The congruence of the microsatellite signal with the more slowly evolving mitochondrial genetic variation underlines the long-lasting stability of this geographic structure. A dynamic of local extinction and recolonisation is typical for synanthropic house mouse populations that are known to function in small demes, with groups of related individuals structured at a very small geographic scale of only a few metres (Pocock et al. 2004). In this process, human-mediated translocations can erase any geographic structure; however, our results suggest that there have been few such exchanges across Mainland. This may indeed be related to local human practices, since people in the north-eastern, north-western and south-eastern parts of Mainland Orkney appear to be genetically differentiated (Gilbert et al. 2019).

The congruence of human and house mouse phylogeography is well-known (Searle et al. 2009), and the house mouse has consequently been considered as a bioproxy to infer past human long-distance travels (Jones et al. 2013). Our data suggest that the structure of house mouse populations may even reflect human spatial organisation and social practices at a surprisingly small local level.
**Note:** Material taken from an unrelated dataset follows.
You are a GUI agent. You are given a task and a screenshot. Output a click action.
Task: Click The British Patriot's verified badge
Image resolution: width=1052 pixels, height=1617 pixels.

Isolation and fragmentation as drivers of morphological diversification

A strong and small-scale genetic structure therefore resulted from behavioural patterns of both mice and men. This genetic structure is tightly mirrored in tooth shape, which displays a high disparity among Orkney islands and even within Mainland. An analysis of the molar row topography, however, suggested that the most extreme Orkney phenotypes were not functionally advantageous and may even be the result of a relaxation of functional demands in the insular environment (Renaud et al. 2018; Souquet et al. 2019).

The morphological evolution on Orkney thus appears to be largely neutral and to relate to isolation between populations. It is notable that isolation occurred even between neighbouring groups of farms, triggering differences in upper molar shape even at this very small geographic scale because of developmental properties favouring rapid evolution (Hayden et al. 2020).

Conclusions

On the continent, frequent translocations of mice, associated with local extinctions, are likely continually reshuffling genetic composition and consequently erasing local morphological divergence, resulting in a rather homogeneous molar tooth morphology (Ledevin et al. 2016; Renaud et al. 2017). The ability of house mice to rapidly evolve in small fragmented populations may fuel genetic and morphological diversity, providing ample variation for the action of selection, and possibly contributing to the success of the house mouse as a worldwide invasive species. Nevertheless, while adaptation to local conditions might have initially contributed to the evolution of Orkney mice, our data suggest that drift is the primary driver sustaining morphological disparity in these fragmented and isolated populations. Whether or not this is the case, the genetic structure was clearly mirrored by the morphological evolution, demonstrating that molar shape is a useful marker of evolution at very short timescales.